Senate panel examines Patriot Act

The Justice Department yesterday was criticized for its secretive nature regarding the Patriot Act and chastised by critics who question whether the act is being used to violate civil liberties.

The dismissal of concerns expressed by elected officials and U.S. citizens is “arrogant” and “condescending,” said Sen. Patrick J. Leahy, Vermont Democrat and ranking member of the Senate Judiciary Committee.

Congress established the Patriot Act nearly two years ago to give law enforcement the tools it wanted to track down terrorists. The act has drawn criticism from Capitol Hill and advocacy groups, ranging from the American Conservative Union to the American Civil Liberties Union.

“First Amendment rights or Second Amendment rights or Fifth Amendment rights or any others shouldn’t be dismissed in a condescending way by the administration,” Mr.

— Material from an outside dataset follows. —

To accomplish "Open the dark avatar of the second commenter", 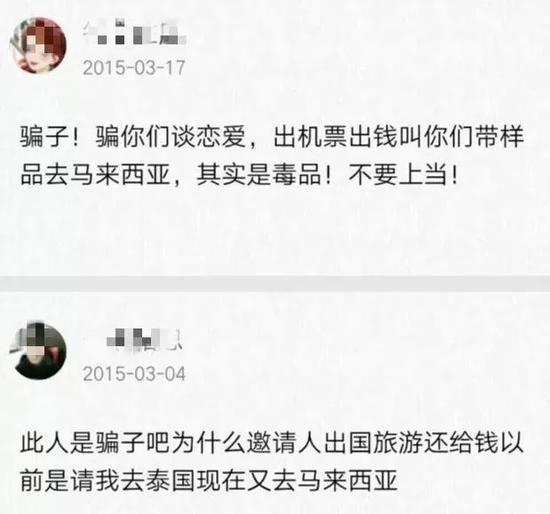I will pyautogui.click(x=38, y=351).
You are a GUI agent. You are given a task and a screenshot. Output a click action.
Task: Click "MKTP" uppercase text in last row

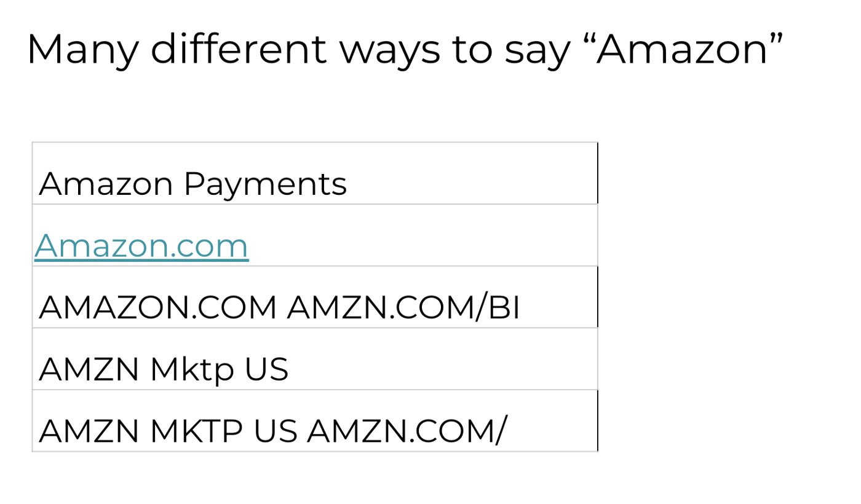pos(196,431)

Leahy said.

“We have enormous freedoms in this country. If we’re going to protect those freedoms, we have to have confidence that the government will respect them,” Mr. Leahy said.

Committee Chairman Orrin G. Hatch, Utah Republican, said he would hold a series of hearings on the Patriot Act to “cut through the rhetoric, confusion and distortion. …”

Top law enforcement officials testified before the committee about the benefits of the Patriot Act, which Congress passed in response to the September 11 attacks.

Several bills in the House and Senate would revamp the law, which allows “sneak and peak” warrants that delay notices to those being searched, roving wiretaps and other investigative tools.

Several Republicans in the House and Senate have been critical of the act, but Democrats were the only panel members yesterday to criticize the law.

Bush administration officials said the public needs a better understanding of how the Patriot Act works.

“So much of what people are angry about doesn’t concern the Patriot Act or doesn’t involve it,” said Patrick Fitzgerald, U.S. attorney for the Northern District of Illinois.

“Sometimes you hear the expression ‘If a tree falls in the wood and no one hears it …’; with the Patriot Act, a tree hasn’t fallen but lots of people hear it loudly,” he said.

Christopher Wray, chief of the criminal division of the Justice Department, said there is a “level of confusion in the public discourse about what is and is not part of the Patriot Act.”

“The Patriot Act, for better or for worse, has become sort of a shorthand for every kind of complaint or criticism that anyone would have with respect to anything to do with terrorism,” Mr. Wray said.